The Company is reviewing Privet’s notice for compliance with the
Company’s governing documents and applicable law.
“The Company’s Board of Directors and management team are committed to
acting in the best interests of the Company and all its shareholders,
and we are always receptive to productive dialogue with our
shareholders,” said Lonnie J. Stout II, Chairman, President and Chief
Executive Officer of J. Alexander’s Corporation.
“However, Privet has failed to discuss with the Company any constructive
ideas or suggestions about any actions that the Company should or should
not take which would benefit the Company. In addition, we are concerned
with Privet’s attempt to take control of the Company without paying a
full and fair price to all of the Company’s shareholders.

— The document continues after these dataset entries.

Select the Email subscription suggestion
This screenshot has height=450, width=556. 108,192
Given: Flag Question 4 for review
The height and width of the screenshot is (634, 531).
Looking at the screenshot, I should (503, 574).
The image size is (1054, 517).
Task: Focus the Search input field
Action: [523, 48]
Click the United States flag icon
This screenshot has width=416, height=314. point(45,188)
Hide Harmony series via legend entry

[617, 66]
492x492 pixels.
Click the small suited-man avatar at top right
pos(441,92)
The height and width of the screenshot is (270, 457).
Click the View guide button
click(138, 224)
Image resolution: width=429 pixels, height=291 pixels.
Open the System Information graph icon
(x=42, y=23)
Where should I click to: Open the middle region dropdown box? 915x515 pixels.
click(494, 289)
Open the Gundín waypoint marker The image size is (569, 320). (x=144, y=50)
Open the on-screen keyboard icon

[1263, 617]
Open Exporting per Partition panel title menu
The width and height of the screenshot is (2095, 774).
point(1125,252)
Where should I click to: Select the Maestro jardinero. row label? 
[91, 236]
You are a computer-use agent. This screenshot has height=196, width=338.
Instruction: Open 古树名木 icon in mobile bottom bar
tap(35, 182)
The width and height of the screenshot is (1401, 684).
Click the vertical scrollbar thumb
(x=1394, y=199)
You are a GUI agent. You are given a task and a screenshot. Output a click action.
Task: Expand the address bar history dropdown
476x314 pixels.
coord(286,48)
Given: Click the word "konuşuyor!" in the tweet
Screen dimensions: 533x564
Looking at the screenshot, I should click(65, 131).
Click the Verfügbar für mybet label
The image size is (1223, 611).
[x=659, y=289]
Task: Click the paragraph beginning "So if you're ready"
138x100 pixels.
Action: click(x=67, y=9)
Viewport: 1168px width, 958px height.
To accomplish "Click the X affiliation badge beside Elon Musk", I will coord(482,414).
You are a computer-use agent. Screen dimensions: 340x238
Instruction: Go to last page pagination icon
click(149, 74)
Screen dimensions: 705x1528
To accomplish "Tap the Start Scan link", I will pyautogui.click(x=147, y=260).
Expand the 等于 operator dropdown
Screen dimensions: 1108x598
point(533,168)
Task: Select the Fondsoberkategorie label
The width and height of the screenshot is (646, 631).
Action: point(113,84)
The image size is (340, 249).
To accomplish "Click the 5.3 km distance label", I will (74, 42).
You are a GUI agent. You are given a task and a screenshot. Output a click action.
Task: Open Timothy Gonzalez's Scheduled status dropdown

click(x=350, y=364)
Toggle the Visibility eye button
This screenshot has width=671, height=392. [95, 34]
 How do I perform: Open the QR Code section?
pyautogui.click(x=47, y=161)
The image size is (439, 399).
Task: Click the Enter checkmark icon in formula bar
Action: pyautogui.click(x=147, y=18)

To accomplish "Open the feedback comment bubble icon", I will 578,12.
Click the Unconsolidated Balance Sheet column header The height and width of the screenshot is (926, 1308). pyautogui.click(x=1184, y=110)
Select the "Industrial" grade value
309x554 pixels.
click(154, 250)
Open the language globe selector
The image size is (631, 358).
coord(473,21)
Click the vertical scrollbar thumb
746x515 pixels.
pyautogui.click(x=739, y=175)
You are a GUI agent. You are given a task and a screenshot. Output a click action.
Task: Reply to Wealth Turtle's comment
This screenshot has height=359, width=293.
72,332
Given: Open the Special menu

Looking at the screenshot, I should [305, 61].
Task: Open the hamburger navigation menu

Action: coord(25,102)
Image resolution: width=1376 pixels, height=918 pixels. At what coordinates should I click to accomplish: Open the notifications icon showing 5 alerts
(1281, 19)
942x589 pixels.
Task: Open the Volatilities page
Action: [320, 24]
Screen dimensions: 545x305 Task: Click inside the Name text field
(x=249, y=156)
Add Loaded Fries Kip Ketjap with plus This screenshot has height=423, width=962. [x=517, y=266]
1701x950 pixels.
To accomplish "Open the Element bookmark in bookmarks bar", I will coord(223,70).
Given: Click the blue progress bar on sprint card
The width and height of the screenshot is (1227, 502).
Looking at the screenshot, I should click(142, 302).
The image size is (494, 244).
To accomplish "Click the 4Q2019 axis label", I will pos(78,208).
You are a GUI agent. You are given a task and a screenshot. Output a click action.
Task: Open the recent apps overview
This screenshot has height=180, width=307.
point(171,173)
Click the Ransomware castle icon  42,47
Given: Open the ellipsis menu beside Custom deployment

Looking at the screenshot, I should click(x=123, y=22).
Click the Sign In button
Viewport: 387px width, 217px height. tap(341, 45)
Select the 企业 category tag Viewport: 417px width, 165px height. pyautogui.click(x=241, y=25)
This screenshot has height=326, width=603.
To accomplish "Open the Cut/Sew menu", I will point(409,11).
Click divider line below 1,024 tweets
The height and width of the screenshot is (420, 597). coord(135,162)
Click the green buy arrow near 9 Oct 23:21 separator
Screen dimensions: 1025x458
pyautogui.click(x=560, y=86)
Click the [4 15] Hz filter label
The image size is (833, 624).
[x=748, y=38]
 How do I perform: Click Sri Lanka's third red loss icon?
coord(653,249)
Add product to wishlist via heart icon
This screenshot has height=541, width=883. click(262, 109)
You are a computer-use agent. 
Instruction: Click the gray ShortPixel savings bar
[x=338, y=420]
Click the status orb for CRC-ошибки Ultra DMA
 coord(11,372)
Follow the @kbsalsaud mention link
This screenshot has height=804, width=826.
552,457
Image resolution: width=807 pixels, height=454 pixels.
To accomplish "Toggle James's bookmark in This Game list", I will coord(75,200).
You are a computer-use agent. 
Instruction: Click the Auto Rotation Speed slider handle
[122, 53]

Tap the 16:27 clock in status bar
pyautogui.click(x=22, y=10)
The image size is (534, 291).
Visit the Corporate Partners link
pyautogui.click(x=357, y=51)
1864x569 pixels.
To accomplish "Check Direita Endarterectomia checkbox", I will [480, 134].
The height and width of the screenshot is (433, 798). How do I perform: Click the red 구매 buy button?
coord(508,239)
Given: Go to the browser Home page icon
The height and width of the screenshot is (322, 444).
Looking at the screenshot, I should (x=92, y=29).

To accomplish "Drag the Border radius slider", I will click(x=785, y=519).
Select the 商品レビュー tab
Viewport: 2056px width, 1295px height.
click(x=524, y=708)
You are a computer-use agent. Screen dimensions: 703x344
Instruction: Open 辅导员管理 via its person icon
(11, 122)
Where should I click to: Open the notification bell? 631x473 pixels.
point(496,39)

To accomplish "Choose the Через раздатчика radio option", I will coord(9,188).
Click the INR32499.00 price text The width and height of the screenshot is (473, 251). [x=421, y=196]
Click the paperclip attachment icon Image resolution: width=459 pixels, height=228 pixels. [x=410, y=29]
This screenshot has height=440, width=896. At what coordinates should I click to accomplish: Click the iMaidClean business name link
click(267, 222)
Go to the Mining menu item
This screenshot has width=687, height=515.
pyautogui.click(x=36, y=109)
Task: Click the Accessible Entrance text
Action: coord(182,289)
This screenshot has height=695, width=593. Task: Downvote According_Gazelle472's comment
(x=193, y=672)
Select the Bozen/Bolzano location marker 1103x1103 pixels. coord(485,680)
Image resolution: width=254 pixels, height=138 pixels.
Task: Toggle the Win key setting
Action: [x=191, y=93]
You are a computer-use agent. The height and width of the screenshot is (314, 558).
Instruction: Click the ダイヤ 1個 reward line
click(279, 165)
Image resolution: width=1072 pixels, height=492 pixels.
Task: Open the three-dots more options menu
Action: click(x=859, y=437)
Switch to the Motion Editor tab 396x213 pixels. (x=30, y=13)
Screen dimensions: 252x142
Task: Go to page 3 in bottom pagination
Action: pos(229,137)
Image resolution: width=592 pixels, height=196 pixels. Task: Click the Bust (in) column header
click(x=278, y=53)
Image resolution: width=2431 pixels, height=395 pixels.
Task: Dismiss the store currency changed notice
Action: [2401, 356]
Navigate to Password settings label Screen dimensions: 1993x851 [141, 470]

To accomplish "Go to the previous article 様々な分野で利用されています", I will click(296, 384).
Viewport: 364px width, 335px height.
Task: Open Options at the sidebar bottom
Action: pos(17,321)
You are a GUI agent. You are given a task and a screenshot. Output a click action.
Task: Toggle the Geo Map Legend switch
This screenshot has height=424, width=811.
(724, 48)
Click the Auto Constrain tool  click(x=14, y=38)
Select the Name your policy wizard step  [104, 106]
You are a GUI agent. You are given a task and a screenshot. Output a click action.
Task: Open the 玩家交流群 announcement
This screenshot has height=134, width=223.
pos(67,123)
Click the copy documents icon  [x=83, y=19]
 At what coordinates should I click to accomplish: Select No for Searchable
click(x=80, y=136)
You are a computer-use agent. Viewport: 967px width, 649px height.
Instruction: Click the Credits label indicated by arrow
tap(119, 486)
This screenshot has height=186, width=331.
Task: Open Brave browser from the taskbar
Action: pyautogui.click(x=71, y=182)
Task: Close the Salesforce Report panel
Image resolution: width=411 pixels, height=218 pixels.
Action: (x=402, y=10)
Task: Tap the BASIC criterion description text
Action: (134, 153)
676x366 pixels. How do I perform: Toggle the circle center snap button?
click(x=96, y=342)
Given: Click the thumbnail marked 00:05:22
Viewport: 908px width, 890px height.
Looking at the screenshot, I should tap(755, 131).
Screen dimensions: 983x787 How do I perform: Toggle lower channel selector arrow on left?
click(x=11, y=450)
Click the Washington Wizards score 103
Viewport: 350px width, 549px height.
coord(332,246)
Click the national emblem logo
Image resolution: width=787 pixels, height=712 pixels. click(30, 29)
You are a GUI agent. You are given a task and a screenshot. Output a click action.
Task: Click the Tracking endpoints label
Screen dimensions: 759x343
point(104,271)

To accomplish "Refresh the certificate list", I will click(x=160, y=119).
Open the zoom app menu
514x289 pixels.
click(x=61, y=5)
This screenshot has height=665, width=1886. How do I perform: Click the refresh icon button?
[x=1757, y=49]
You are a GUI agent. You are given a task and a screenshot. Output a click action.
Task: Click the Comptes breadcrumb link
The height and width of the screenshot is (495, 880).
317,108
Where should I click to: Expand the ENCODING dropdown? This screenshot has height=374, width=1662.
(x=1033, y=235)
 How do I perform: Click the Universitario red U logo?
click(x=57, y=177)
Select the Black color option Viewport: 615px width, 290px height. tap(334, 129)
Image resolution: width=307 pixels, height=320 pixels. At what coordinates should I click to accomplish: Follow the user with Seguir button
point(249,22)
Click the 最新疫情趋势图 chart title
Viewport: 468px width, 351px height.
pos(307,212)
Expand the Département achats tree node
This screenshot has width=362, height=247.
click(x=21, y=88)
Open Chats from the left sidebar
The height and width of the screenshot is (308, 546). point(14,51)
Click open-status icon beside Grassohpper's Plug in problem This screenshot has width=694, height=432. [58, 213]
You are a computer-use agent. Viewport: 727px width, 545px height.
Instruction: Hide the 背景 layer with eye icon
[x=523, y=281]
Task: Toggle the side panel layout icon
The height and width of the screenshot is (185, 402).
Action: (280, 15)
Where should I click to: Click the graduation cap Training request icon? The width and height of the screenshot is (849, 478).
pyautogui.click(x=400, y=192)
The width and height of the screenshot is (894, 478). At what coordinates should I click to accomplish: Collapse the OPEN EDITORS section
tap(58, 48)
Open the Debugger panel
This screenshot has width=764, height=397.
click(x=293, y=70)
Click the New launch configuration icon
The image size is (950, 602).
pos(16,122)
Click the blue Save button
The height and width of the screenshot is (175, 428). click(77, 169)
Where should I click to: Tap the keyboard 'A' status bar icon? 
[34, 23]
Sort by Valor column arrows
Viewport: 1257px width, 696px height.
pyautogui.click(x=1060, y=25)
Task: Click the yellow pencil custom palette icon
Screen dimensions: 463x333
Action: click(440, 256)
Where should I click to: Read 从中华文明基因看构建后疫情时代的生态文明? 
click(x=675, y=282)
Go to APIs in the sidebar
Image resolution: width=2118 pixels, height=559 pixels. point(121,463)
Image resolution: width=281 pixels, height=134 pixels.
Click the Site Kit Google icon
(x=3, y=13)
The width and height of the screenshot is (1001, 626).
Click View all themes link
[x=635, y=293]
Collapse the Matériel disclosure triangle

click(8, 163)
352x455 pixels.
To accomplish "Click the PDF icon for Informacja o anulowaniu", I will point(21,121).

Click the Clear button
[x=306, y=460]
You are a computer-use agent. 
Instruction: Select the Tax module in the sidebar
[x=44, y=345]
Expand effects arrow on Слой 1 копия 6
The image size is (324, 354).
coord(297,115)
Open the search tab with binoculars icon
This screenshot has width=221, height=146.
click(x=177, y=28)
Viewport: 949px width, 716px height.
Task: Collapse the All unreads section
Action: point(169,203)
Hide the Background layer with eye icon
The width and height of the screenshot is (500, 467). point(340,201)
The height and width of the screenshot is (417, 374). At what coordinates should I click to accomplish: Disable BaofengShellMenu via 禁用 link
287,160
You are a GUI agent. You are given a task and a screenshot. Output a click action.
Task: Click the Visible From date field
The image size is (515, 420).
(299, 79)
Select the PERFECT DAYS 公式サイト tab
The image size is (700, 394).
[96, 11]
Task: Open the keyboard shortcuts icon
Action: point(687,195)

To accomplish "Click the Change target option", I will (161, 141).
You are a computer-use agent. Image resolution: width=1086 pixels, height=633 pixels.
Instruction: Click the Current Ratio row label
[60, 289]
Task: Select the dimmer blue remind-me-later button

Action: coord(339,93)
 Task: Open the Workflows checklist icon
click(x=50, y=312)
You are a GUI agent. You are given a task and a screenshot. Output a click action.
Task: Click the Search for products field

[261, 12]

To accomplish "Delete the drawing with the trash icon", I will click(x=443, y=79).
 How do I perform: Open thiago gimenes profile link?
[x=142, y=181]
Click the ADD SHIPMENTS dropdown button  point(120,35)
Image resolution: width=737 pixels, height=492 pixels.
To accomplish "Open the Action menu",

“Since the J. Alexander’s concept was created in 1991, our culture has
been uniquely characterized by individuals who have consistently worked
to deliver outstanding food and service in our restaurants. We know that
our culture cannot be replicated by those who do not share our passion
for taking care of our guests. The Company’s Board and management team
remain sharply focused on carrying out our mission, which includes
building value for all shareholders.”
Stout said the Company’s Board is comprised of four highly-qualified and
experienced directors, three of whom are independent. The directors are
proven business leaders with a broad range of management, financial, and
operational experience, as well as expertise in other areas important to
J. Alexander’s business. Members of the board and their affiliates own
an aggregate of approximately 6.4 % of the outstanding shares of the
Company’s common stock.
About J. Alexander’s
J. Alexander’s Corporation (NASDAQ: JAX) operates 33 J. Alexander’s
restaurants in thirteen states: Alabama, Arizona, Colorado, Florida,
Georgia, Illinois, Kansas, Kentucky, Louisiana, Michigan, Ohio,
Tennessee and Texas. The Company’s menus feature a wide selection of
American classics, including steaks, prime rib of beef and fresh
seafood, as well as a large assortment of interesting salads, sandwiches
and desserts. J. Alexander’s also has a full-service bar that features
an outstanding selection of wines by the glass and bottle.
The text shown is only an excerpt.